__REQUEST__. Copy the text of the material below word for word, leaving out the pictures.

__DATA PROVIDED__.
• • •

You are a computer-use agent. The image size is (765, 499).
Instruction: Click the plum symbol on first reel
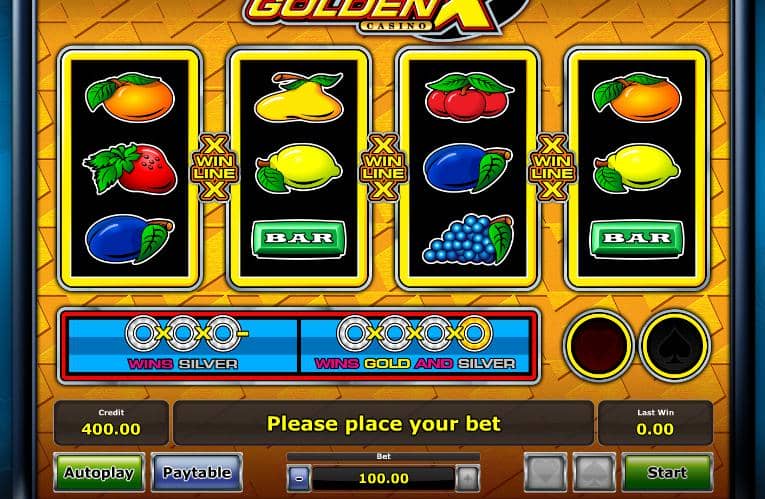[129, 239]
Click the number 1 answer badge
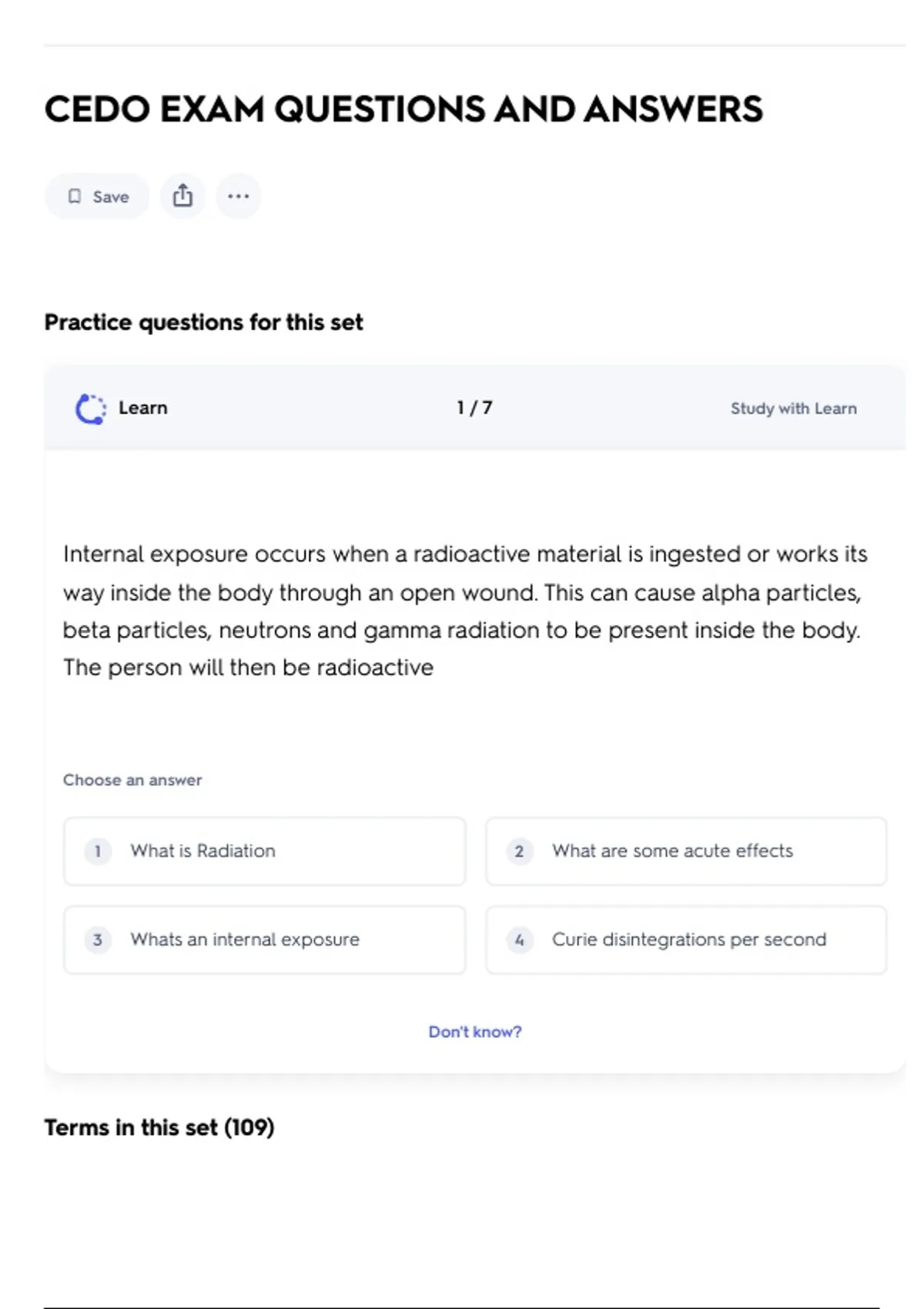The height and width of the screenshot is (1309, 924). [98, 851]
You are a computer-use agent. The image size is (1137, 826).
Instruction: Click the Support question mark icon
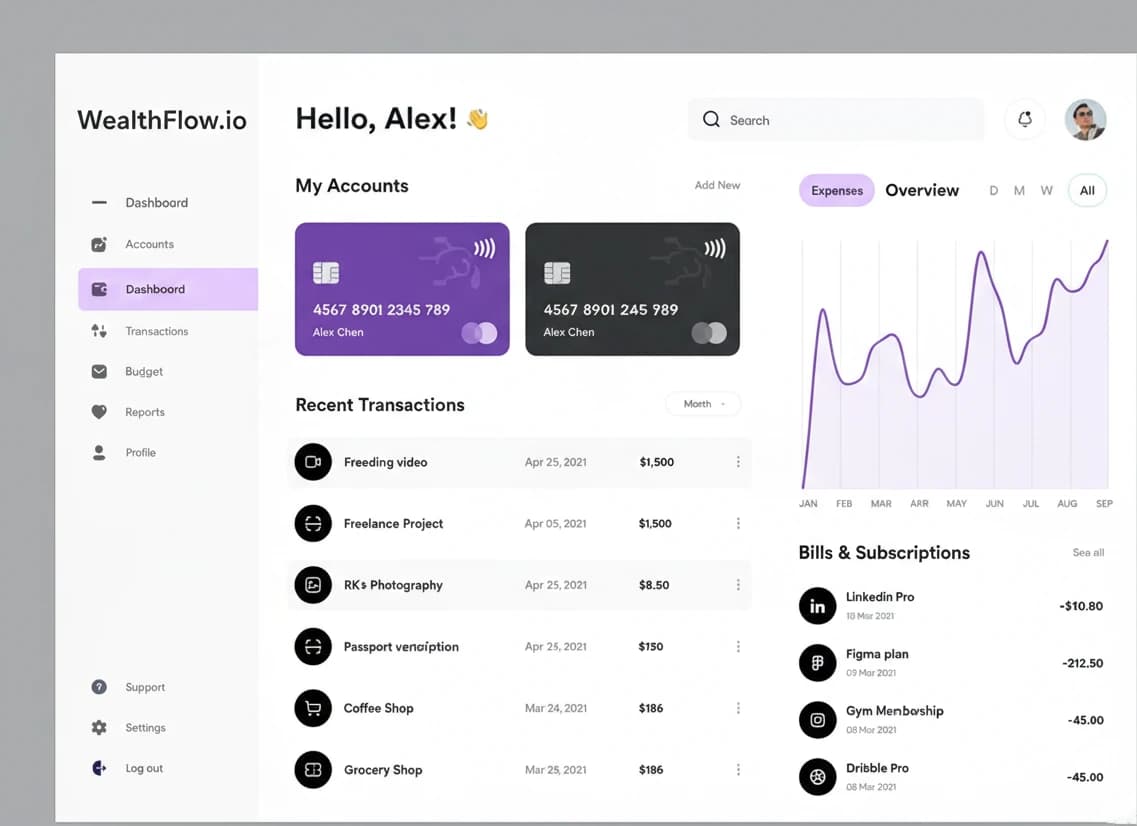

• • •

__FINAL RESULT__.
You are a computer-use agent. The image size is (765, 499).
Instruction: Click the plum symbol on first reel
[129, 239]
Click the number 1 answer badge
The height and width of the screenshot is (1309, 924). [98, 851]
You are a computer-use agent. The image size is (1137, 826).
Instruction: Click the Support question mark icon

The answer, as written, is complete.